**DOCUMENT TEXT:**
--- START ---
# New HGVC Resorts



## kdorward (Dec 15, 2006)

Will the new New York Hilton timeshare resort be a resort for HGVC members to reserve.
I know they have a Hilton Club of New York and as a HGVC member we don't have that as a resort to book.     Also the resort in Bermuda that they are renovating will that be for HGVC members.    I am hoping that these resorts will be for the regular HGVC members.


----------



## Seth Nock (Dec 16, 2006)

I am beong told YES for New York!  There are also a few new resorts in the 2007 member guide.


----------



## kdorward (Dec 16, 2006)

Do you know if the one in Bermuda will be for all HGVC members?


----------



## Seth Nock (Dec 17, 2006)

I don't know yet.


----------



## Cathyb (Dec 17, 2006)

Why can't Hilton owners get into the Hilton Club in New York City?


----------



## JTHGVC (Dec 17, 2006)

*Portugal*

Anyone have a more specific idea as to when the new resort in Portugal will be available for booking? It is in the guide but I called HGVC and they were totally unaware of it.


----------



## jehb2 (Dec 17, 2006)

Cathyb said:
			
		

> Why can't Hilton owners get into the Hilton Club in New York City?



This may make you feel better.  The location of the new HGVC New York is even better then the location of the Hilton Club.

I really hope the new HGVC New York has some type of kitchen.  The Hilton Club doesn't have any type of kitchen or kitchenette.  They tried to sell me on the idea that people don't cook when they come to NYC but that's pretty ridiculous.  With kids you need some type of cooking facility.  Plus we always needed to reheat leftovers from Carnegie Deli and other restaurants.

Finally, I wonder if ownership will be deeded or simply a 25(?) year contract like the Hilton Club.


----------
--- END ---
**DATASET SECTION:**
--- START ---
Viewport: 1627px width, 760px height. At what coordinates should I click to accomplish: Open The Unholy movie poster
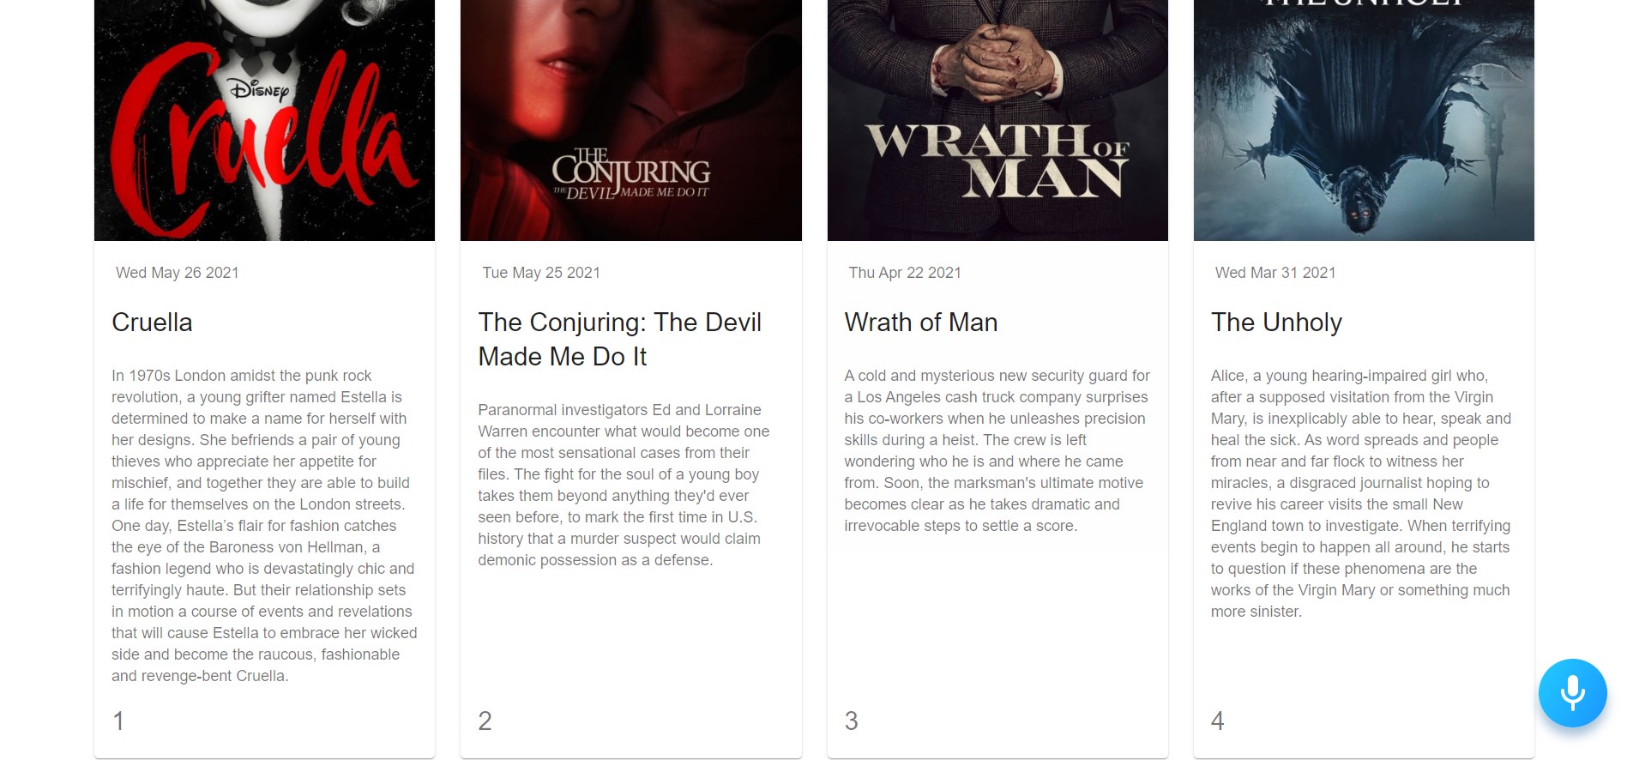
--- END ---
**WRITTEN INSTRUCTION 1:**
Output the passage of the HGVC resorts thread that begins at the words "## jehb2 (Dec" and stops after "of the Hilton Club.".
**WRITTEN INSTRUCTION 2:**
Recast the paragraph of the HGVC resorts thread that opens with "I really hope the new HGVC New York" as a short bulleted list that keeps its main points.
The material was drawn from a separate source, unrelated to the HGVC resorts thread.

**FULL SOLUTION 1:**
## jehb2 (Dec 17, 2006)

Cathyb said:
			
		

> Why can't Hilton owners get into the Hilton Club in New York City?



This may make you feel better.  The location of the new HGVC New York is even better then the location of the Hilton Club.

**FULL SOLUTION 2:**
- The poster hopes the new HGVC New York will have some type of kitchen.
- The Hilton Club has no kitchen or kitchenette of any kind.
- Sales staff argued that people don't cook when visiting NYC; the poster calls this ridiculous.
- With kids, some cooking facility is needed, and the poster always needed to reheat leftovers from Carnegie Deli and other restaurants.